:: PROVIDED RECORDS
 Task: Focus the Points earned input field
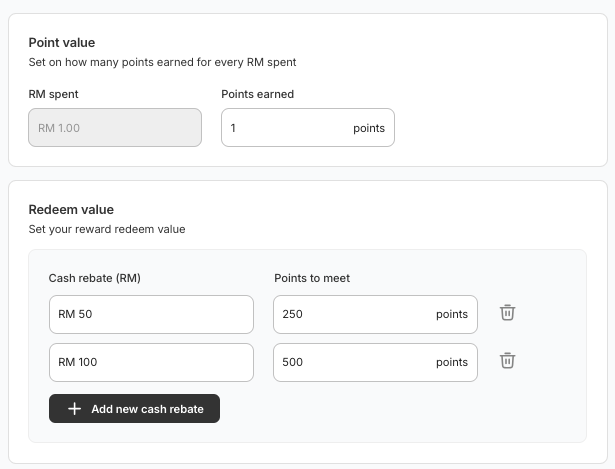click(x=308, y=128)
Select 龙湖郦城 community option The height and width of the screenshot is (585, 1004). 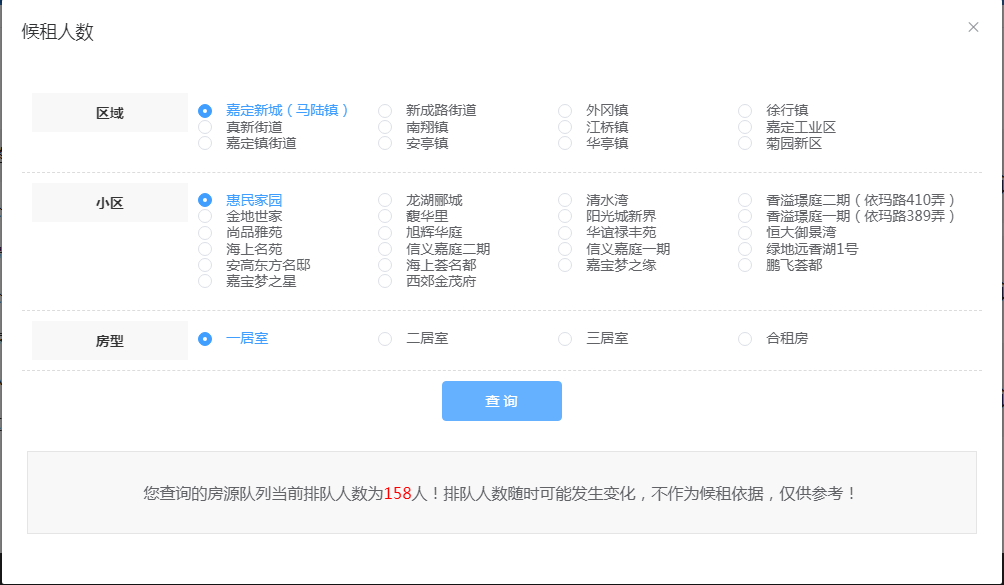click(385, 200)
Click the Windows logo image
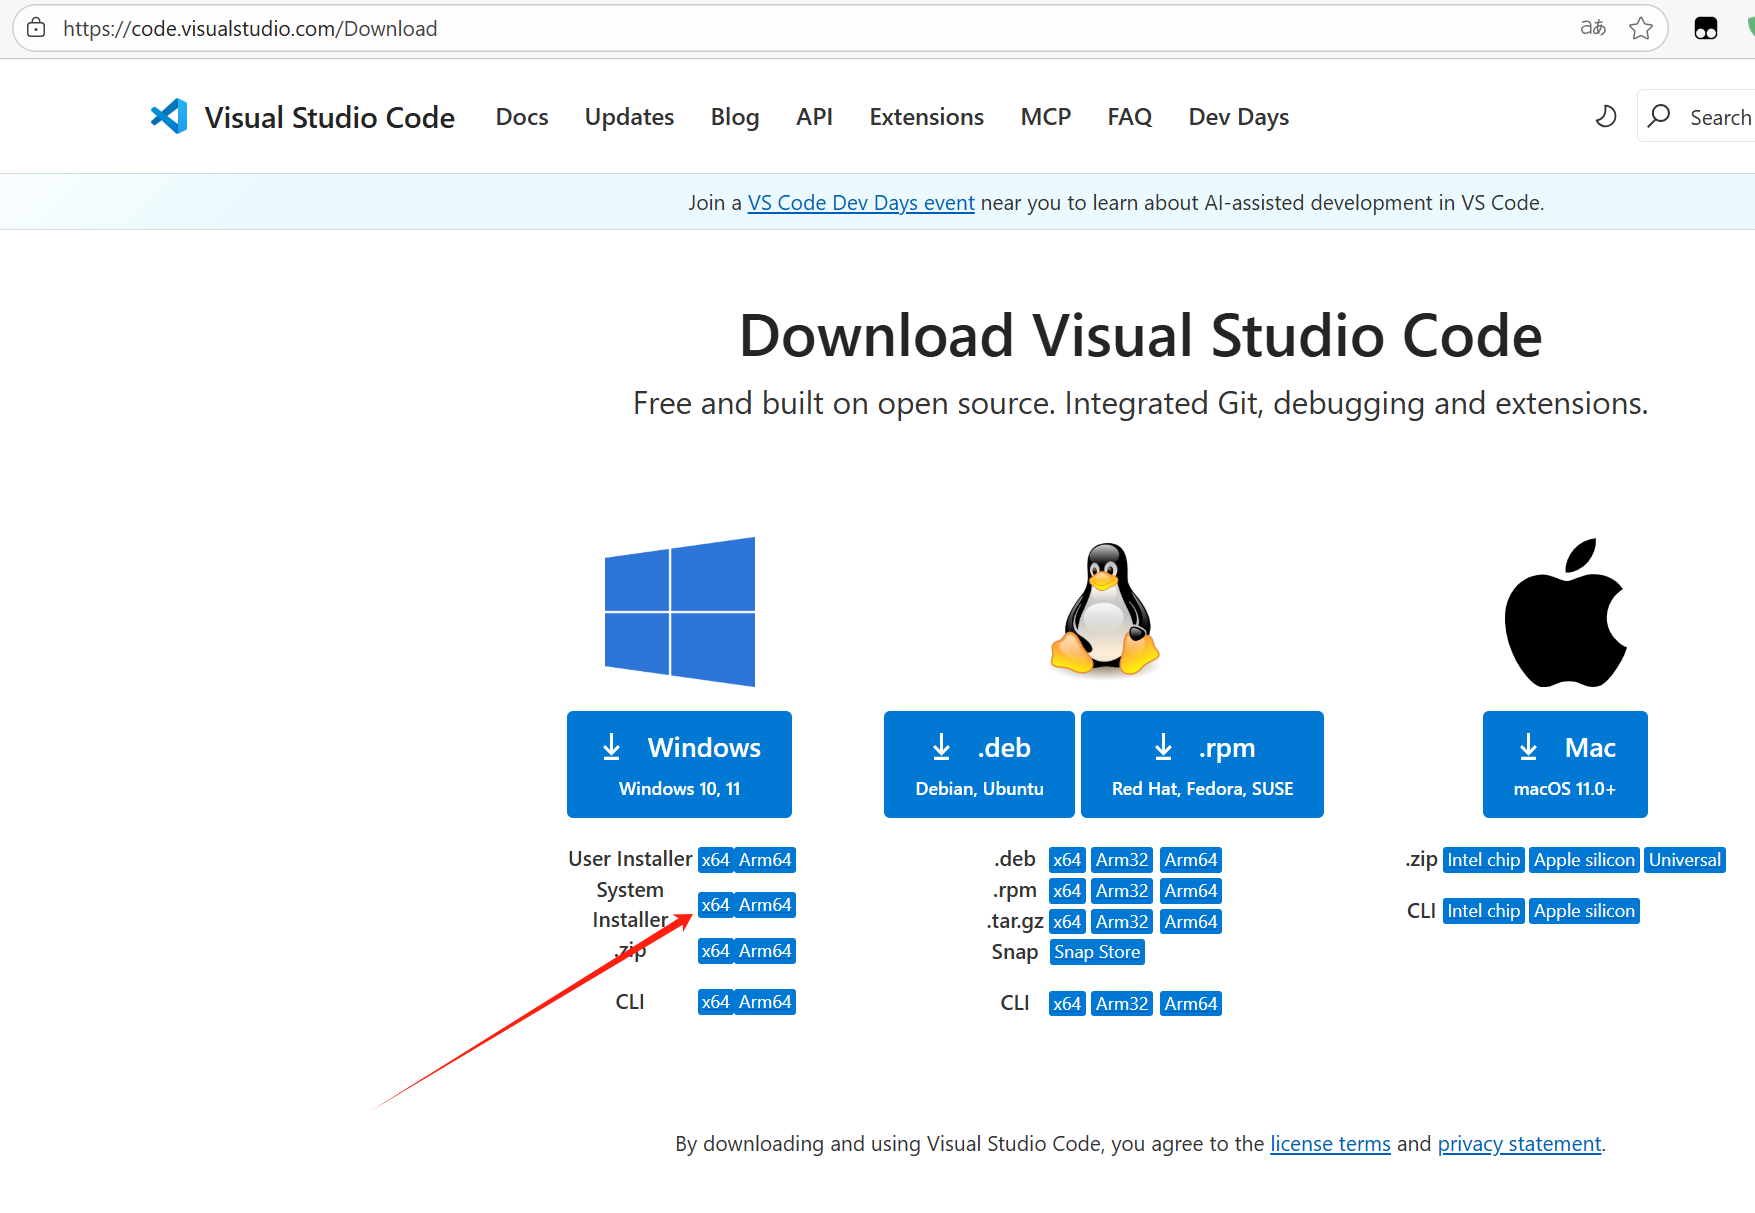 (680, 612)
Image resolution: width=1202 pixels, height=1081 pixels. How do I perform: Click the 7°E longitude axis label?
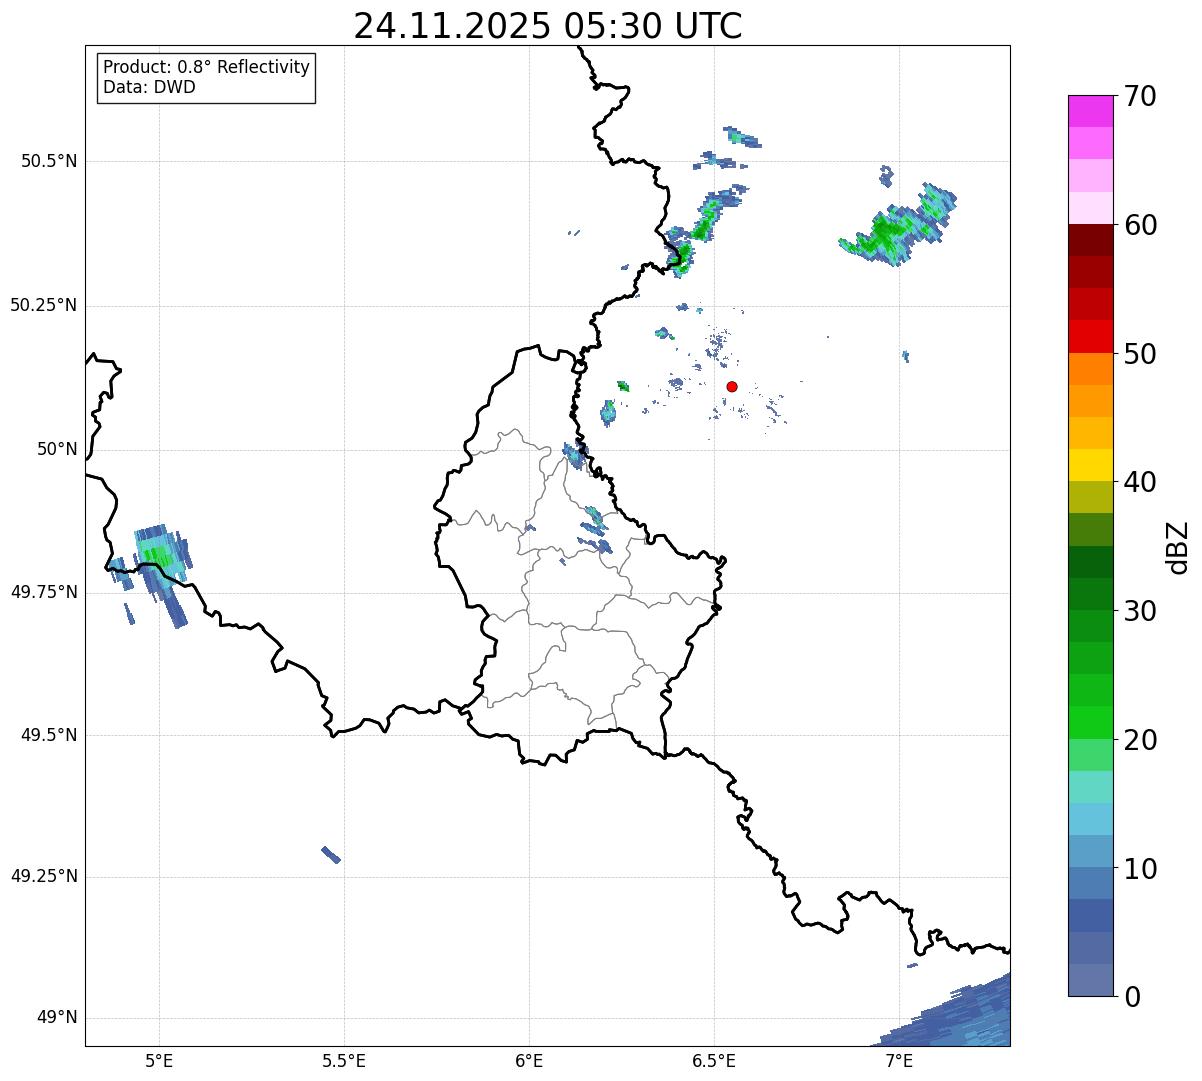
::::
### WHAT TO DO:
I would like you to set down the lines above, from the one containing "Click the Windows logo image" to the final line, exactly as written and without pictures.

### TASK RESULT:
Click the Windows logo image
 (680, 612)
Image resolution: width=1202 pixels, height=1081 pixels. How do I perform: Click the 7°E longitude axis label?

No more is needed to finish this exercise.